Extent of the interplanetary medium

The outer edge of the Solar System is the boundary between the flow of the solar wind and the interstellar medium. This boundary is known as the heliopause and is believed to be a fairly sharp transition of the order of 110 to 160 astronomical units from the Sun. The interplanetary medium thus fills the roughly spherical volume contained within the heliopause.

Interaction with planets

How the interplanetary medium interacts with planets depends on whether they have magnetic fields or not. Bodies such as the Moon have no magnetic field and the solar wind can impact directly on their surface.

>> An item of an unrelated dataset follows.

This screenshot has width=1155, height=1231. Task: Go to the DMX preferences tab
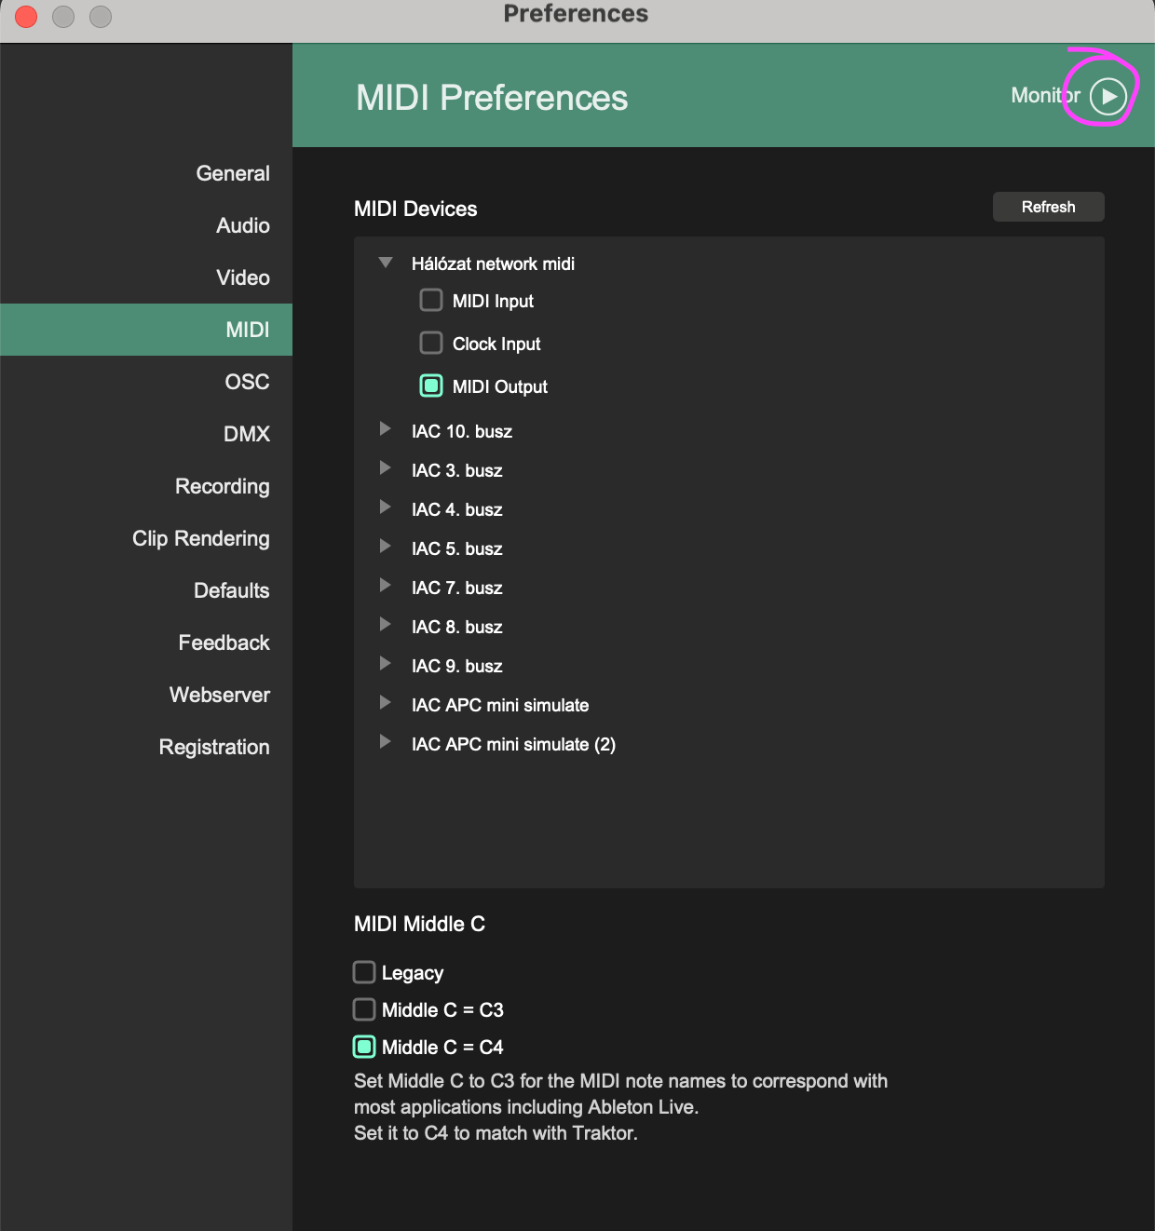click(x=247, y=434)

Over billions of years, the lunar regolith has acted as a collector for solar wind particles, and so studies of rocks from the Moon's surface can be valuable in studies of the solar wind.

High energy particles from the solar wind impacting on the Moon's surface also cause it to emit faintly at X-ray wavelengths.

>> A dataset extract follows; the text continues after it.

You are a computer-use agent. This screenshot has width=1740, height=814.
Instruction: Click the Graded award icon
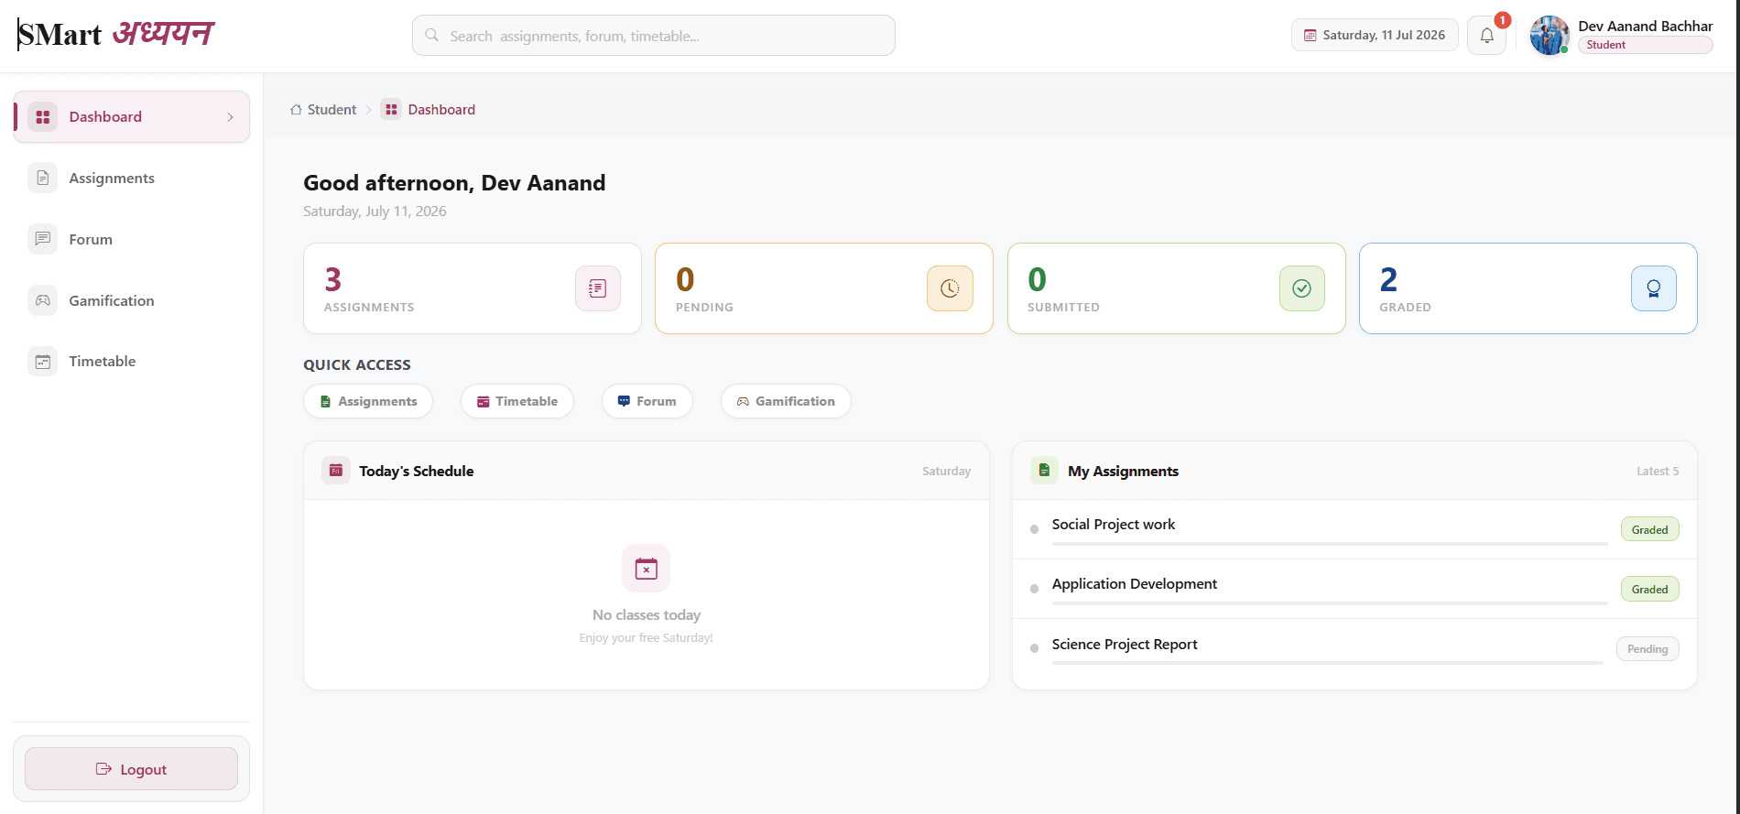1653,288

Planets with their own magnetic field, such as the Earth and Jupiter, are surrounded by a magnetosphere within which their magnetic field is dominant over the Sun's. This disrupts the flow of the solar wind, which is channelled around the magnetosphere. Material from the solar wind can 'leak' into the magnetosphere, causing aurorae and also populating the Van Allen Belts with ionised material.

Observable phenomena of the interplanetary medium

The interplanetary medium is responsible for several effects which can be seen from Earth. The Zodiacal light is a broad band of faint light sometimes seen after sunset and before sunrise, stretched along the ecliptic and brightest near the horizon. It is caused by sunlight scattering off dust particles in the interplanetary medium between the Earth and the Sun.

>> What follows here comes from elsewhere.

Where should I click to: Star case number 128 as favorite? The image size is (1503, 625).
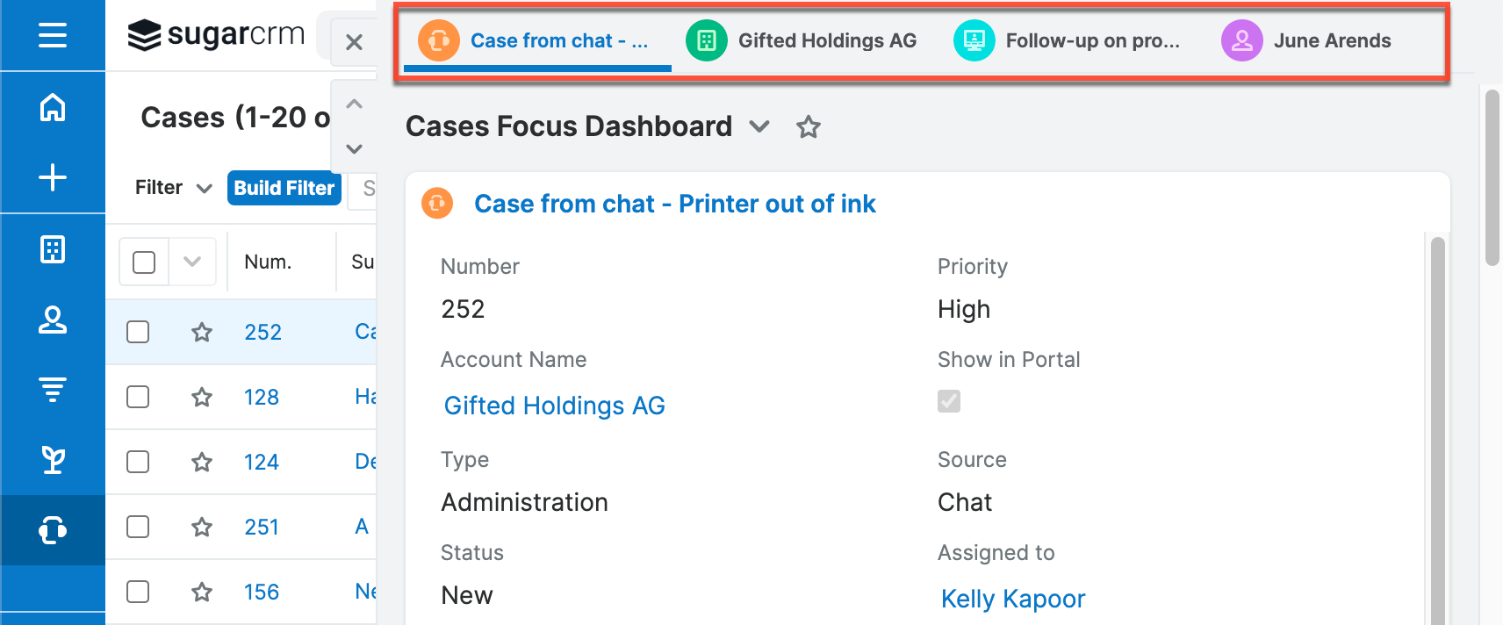click(x=202, y=397)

A similar effect is the Gegenschein, which is seen directly opposite to the Sun's position in the sky. It is much fainter than the Zodiacal light, and is caused by sunlight reflecting off dust particles outside the Earth's orbit.

History

The term "interplanetary" appears to have been first used in print in 1691 by the scientist Robert Boyle: "The air is different from the æther (or vacuum) in the... interplanetary spaces" Boyle Hist. Air.

The notion that space is considered to be a vacuum filled with an "aether", or just a cold, dark vacuum continued up until the 1950s (see below).

In 1898, American astronomer Charles Augustus Young wrote: "Inter-planetary space is a vacuum, far more perfect than anything we can produce by artificial means..." (The Elements of Astronomy, Charles Augustus Young, 1898).

And Akasofu recounted that: "The view that interplanetary space is a vacuum into which the Sun intermittently emitted corpuscular streams was changed radically by Ludwig Biermann (1951, 1953) who proposed on the basis of comet tails, that the Sun continuously blows its atmosphere out in all directions at supersonic speed" (Syun-Ichi Akasofu, Exploring the Secrets of the Aurora, 2002)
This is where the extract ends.